Identification of beryllium fluoride complexes in mechanically distorted gels using quadrupolar split 9Be NMR spectra resolved with solution-state selective cross-polarization†
Abstract
The uniformly anisotropic media afforded by hydrogels are being increasingly exploited in analytical (structure elucidation) nuclear magnetic resonance (NMR) spectroscopy, and in studies of mechanosensitive biophysical and biochemical properties of living cells. The 9Be NMR parameters of beryllium fluoride complexes formed in aqueous solutions are sensitive markers of the anisotropic molecular environments produced by gelatin gels. The electric quadrupole moment of the 9Be nucleus (spin I = 3/2) interacts with the electric field gradient tensor in a stretched (or compressed) gel, giving rise to the splitting of peaks in 9Be NMR spectra. These are in addition to those produced by scalar coupling to the 19F nuclei. Thus, an equilibrium mixture of beryllofluoride complexes (BeF2, BeF3−, and BeF42−) in mechanically distorted gels generates an envelope of overlapping 9Be NMR multiplets.
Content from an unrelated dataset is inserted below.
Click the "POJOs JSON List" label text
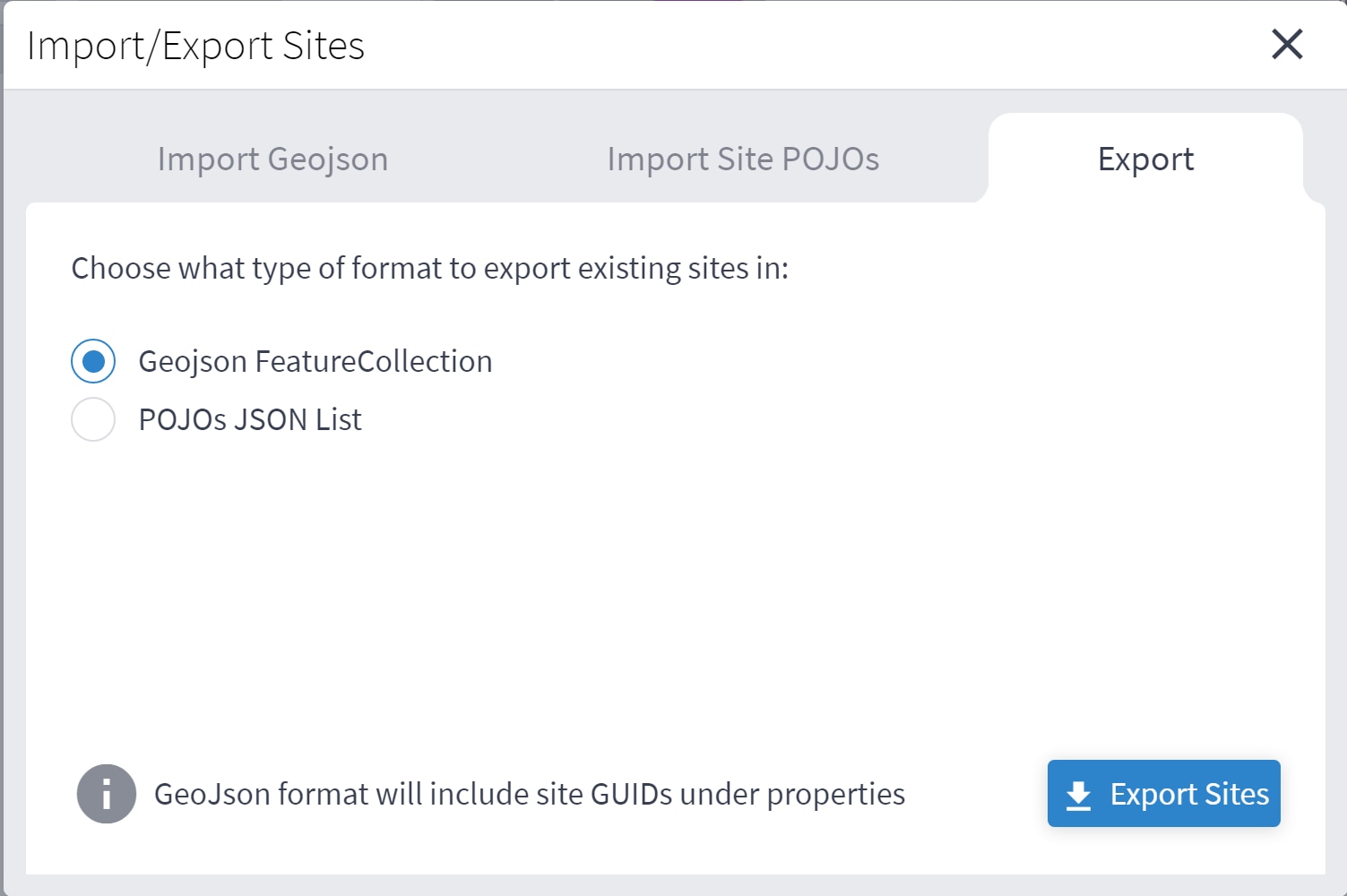Image resolution: width=1347 pixels, height=896 pixels. (250, 419)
In the present work, the multiplets were dissected apart by using selective excitation of 9Be–19F cross-polarization; and the spectral components were quantified with multi-parameter line-shape decomposition, coupled with SpinDynamica simulations. The effects of gel density and Bloom number (a measure of gelatin-gel rigidity under standard conditions of sample preparation) on residual quadrupolar splittings were examined. Cross-polarization experiments revealed a bimodal distribution of residual quadrupolar coupling constants (RQC) of the BeF3− complexes. The average RQC of the dominant BeF3− population was ∼3 times larger than that of BeF42−. The secondary BeF3− population existed in a tetrahedral configuration. It was attributed to BeF3− complexes associated with negatively charged –COO− groups of the denatured collagen matrix.